Child Benefit Changes, are you affected?
Officials say it means as many as 500,000 parents may have to complete self-assessment tax forms. A flood of calls for advice is expected.
Ministers say the changes, which take effect on 7 January, are needed so the better-off help deficit reduction. Letters will be sent to people who earn more than £50,000 who live at an address where child benefit is received to explain how their family is likely to be affected.
Child benefit currently stands at £20.30 a week for the first child and £13.40 for each child after that. Under the new approach, families where one parent earns between £50,000 and £60,000 will have their benefit reduced on a sliding scale. The change will cost families with three children and at least one parent earning more than £60,000 about £2,450 a year – the equivalent of a £4,000 pay cut.
Child benefit ‘households’
- Married couples living together
- Civil partners living together
- A man and a woman who are not married to each other but who live together
- A man living with a man or a woman living with a woman who are living together as if they were civil partners.
And it will produce anomalies, such as in the case of two-earner households where both parents earn £49,000. They will keep all their benefit, while others who have one parent on £60,000 and the other staying at home will lose all of theirs.

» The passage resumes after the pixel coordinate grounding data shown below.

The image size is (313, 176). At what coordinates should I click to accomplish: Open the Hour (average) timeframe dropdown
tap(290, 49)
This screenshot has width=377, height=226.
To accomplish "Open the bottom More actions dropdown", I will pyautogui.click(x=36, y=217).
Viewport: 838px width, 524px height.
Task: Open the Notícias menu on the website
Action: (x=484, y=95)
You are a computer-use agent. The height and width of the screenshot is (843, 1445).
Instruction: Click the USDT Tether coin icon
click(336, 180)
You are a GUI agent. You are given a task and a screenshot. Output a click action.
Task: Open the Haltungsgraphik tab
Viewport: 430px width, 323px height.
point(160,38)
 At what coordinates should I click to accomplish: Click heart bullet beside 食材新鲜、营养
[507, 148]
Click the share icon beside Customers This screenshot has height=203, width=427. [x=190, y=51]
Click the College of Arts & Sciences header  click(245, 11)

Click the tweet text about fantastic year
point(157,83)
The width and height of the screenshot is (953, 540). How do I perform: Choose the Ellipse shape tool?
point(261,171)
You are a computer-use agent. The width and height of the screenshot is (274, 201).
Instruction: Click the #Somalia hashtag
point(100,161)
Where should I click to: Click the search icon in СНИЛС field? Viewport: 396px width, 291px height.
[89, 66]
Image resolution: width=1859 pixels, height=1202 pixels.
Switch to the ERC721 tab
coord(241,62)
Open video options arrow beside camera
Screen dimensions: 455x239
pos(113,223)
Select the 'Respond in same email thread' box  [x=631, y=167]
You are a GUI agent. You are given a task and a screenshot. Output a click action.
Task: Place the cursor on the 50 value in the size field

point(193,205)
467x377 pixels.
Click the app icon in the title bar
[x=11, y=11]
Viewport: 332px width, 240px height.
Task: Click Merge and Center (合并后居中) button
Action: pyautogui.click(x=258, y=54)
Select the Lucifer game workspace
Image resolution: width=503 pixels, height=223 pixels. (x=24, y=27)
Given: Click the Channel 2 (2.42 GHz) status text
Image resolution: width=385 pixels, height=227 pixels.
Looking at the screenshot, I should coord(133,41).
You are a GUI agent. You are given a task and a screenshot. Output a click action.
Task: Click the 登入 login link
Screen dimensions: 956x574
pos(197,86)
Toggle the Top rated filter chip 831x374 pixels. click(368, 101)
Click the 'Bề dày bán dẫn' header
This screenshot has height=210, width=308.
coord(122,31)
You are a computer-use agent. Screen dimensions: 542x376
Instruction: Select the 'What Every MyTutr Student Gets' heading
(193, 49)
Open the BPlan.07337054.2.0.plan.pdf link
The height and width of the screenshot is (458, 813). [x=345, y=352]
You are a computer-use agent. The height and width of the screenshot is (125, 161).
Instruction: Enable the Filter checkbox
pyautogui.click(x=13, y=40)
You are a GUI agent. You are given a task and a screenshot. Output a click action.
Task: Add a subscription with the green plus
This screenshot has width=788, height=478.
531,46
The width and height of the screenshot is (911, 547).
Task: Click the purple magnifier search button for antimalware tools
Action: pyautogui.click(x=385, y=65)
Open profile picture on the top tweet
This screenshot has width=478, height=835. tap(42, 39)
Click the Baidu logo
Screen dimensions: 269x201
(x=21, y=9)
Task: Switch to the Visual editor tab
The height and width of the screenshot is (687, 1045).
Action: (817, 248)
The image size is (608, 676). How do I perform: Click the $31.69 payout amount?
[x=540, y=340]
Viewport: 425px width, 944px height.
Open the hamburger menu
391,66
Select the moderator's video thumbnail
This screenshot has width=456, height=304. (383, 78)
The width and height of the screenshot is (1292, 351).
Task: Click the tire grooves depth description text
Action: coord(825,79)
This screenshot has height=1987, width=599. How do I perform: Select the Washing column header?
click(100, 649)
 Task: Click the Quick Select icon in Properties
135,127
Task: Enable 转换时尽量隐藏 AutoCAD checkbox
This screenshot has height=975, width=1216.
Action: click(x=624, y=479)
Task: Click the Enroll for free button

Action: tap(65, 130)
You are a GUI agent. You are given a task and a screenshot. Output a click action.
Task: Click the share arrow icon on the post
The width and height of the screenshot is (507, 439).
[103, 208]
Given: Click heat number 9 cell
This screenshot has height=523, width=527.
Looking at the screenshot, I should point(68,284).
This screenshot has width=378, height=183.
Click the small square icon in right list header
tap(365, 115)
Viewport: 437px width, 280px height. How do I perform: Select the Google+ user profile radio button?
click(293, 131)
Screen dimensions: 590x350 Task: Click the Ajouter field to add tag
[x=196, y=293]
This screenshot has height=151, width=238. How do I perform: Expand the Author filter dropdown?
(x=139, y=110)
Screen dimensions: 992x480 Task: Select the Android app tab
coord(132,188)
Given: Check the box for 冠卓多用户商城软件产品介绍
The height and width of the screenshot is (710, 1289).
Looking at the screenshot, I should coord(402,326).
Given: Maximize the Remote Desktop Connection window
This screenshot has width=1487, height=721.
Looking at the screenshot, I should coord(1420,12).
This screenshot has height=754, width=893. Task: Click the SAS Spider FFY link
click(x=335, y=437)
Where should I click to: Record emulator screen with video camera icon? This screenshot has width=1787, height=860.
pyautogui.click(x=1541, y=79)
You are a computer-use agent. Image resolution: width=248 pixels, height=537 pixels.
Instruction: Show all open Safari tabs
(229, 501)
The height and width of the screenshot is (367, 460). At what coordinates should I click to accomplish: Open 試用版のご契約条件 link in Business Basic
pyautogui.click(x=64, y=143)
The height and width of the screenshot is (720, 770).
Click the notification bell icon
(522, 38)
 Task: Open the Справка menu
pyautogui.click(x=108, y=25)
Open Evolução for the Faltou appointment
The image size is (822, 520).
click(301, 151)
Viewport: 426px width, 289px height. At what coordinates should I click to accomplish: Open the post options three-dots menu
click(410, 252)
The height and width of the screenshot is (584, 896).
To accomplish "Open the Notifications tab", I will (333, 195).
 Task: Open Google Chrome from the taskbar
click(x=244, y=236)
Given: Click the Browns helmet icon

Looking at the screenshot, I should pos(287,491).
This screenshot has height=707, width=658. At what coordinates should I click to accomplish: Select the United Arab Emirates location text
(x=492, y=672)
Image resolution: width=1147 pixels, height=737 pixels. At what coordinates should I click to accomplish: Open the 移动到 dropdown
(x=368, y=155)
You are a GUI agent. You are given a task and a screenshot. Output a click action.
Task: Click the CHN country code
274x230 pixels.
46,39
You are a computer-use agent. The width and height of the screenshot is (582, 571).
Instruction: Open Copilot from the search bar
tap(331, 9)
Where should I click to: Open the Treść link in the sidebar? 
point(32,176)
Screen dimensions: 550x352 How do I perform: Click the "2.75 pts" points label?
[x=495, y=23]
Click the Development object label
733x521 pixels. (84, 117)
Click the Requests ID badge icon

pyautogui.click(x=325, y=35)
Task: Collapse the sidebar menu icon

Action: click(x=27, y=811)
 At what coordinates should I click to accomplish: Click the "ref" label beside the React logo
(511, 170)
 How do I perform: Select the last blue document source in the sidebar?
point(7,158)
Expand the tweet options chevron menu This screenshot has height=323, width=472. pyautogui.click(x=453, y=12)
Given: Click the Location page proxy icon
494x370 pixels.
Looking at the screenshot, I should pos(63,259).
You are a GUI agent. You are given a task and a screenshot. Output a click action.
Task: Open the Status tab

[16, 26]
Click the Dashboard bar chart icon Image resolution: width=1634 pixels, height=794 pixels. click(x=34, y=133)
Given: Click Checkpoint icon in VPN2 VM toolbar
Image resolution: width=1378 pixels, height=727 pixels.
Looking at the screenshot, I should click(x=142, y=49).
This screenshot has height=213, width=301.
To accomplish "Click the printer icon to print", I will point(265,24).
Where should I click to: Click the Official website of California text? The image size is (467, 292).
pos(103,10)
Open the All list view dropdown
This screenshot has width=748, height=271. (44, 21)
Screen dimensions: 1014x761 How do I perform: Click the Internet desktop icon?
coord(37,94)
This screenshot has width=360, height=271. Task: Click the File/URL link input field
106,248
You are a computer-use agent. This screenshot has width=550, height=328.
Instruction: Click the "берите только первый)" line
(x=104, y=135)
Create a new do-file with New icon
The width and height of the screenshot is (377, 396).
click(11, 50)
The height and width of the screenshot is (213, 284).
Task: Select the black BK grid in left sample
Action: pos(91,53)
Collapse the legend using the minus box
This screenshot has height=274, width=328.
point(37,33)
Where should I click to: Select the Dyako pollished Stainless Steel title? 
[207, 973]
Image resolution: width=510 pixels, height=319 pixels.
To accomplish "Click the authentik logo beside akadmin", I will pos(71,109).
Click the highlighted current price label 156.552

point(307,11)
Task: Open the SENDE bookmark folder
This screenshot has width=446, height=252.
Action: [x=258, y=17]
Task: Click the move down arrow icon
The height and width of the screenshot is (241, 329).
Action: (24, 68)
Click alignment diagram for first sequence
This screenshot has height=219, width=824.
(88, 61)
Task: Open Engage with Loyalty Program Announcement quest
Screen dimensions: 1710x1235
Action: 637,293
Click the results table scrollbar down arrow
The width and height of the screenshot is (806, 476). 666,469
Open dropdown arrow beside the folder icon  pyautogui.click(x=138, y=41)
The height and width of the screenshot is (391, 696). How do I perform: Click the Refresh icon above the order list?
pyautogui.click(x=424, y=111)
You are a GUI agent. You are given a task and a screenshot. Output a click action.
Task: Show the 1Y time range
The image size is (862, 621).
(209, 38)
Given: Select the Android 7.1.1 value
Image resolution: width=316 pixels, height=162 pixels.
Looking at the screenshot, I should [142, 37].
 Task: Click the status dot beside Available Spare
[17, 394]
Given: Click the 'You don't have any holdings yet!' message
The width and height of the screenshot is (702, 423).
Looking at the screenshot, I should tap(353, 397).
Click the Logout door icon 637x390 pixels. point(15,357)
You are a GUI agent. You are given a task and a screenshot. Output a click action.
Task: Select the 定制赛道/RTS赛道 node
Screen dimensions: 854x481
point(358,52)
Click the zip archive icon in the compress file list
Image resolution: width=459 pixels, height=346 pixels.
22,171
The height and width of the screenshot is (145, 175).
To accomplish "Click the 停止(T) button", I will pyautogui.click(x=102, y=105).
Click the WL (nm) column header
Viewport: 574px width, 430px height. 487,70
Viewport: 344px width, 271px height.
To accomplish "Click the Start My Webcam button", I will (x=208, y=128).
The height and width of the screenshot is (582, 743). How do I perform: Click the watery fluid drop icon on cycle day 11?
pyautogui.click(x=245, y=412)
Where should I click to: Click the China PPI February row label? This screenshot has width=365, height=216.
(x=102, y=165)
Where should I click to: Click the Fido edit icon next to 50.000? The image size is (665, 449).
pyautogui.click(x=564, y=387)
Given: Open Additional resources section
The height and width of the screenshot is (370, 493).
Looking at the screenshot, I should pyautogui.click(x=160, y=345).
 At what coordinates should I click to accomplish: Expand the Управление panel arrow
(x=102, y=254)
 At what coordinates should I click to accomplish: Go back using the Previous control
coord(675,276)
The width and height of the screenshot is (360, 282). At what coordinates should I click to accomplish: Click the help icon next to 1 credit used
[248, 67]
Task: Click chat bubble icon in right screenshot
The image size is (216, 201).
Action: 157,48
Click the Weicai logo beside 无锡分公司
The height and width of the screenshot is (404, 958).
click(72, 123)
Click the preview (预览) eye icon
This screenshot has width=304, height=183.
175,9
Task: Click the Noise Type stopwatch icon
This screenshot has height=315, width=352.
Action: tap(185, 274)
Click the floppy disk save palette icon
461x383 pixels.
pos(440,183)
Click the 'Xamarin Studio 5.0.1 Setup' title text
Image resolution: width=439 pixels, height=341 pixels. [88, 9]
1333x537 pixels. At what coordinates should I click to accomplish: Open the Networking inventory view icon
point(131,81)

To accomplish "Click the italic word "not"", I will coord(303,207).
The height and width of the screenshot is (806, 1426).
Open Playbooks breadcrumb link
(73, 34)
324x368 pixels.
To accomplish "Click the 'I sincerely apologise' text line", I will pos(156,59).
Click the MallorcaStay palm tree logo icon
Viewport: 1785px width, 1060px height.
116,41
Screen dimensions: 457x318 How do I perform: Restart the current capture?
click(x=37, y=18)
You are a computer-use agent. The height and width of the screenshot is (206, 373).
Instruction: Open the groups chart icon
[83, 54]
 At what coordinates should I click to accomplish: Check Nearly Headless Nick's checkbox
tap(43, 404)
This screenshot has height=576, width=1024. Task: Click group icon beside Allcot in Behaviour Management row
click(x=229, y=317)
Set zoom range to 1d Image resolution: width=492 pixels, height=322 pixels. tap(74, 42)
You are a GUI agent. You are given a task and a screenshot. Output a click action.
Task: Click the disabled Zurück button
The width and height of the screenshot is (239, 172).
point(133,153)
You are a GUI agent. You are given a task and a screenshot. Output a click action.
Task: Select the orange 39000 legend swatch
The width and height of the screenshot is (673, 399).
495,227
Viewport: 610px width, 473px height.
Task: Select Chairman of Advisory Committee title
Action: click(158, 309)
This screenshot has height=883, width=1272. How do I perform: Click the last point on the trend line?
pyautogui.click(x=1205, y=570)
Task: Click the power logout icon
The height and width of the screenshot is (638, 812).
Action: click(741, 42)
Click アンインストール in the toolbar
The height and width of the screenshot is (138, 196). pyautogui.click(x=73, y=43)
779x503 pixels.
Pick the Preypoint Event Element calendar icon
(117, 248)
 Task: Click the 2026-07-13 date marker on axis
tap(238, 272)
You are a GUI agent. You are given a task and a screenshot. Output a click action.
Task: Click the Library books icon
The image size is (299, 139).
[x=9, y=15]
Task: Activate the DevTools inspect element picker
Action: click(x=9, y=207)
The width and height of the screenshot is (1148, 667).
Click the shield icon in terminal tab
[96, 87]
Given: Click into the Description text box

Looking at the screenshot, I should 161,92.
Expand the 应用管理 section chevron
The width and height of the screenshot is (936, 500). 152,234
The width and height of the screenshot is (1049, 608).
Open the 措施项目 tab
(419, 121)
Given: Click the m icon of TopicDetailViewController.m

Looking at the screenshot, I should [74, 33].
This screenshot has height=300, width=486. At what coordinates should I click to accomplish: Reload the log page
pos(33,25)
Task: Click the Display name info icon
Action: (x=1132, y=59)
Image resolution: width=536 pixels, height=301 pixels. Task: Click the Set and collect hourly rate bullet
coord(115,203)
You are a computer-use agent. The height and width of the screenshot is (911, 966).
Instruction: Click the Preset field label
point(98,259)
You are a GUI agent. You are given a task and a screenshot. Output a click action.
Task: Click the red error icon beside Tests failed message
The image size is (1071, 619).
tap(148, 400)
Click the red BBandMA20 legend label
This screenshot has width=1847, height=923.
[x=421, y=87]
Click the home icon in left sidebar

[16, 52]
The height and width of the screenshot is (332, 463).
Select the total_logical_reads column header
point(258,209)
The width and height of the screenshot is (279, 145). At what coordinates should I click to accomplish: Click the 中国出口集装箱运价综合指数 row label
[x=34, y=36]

Hundreds of thousands of parents will have to complete a self-assessment tax form. Accountants say they expect calls from people confused by the change, or looking to avoid losing benefit by legal means, for example, making additional pension contributions.
Child benefit facts
- Child benefit is a tax-free payment that is aimed at helping parents cope with the cost of bringing up children
- One parent can claim £20.30 a week for an eldest or only child and £13.40 a week for each of their other children
- The payments apply to all children aged under 16 and in some cases until they are 20 years old
- The system is administered by HM Revenue and Customs (HMRC) which pays out to nearly 7.9 million families, with 13.7 million children
- Q&A: Child benefit changes – excellent BBC guide.
Meanwhile, senior Conservatives have released poll results that suggest 82% of the public support plans to cut child benefit for high-earning families, while 13% oppose it.
Populus surveyed 2,066 British adults between 24 and 26 October. A Treasury spokesman, responding to the poll, said: “In a period when the government is having to reduce welfare spending, it is very difficult to justify continuing to pay for the child benefit of the wealthiest 15% of families in society. The unprecedented scale of the deficit has meant that the government has had to make tough choices to reduce public spending; but we have always been clear that those with the broadest shoulders should carry the greatest burden.”
The spokesman added that 85% of all families with children would be unaffected by the changes and would continue to receive child benefit in full.